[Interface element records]
-- BEGIN --

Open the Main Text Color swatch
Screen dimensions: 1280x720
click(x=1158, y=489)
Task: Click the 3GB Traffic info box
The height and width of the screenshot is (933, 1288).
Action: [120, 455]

-- END --

■ Given task:
Reproduce all of the data above line for line, without any changes.

■ Exercise output:
Open the Main Text Color swatch
Screen dimensions: 1280x720
click(x=1158, y=489)
Task: Click the 3GB Traffic info box
The height and width of the screenshot is (933, 1288).
Action: [120, 455]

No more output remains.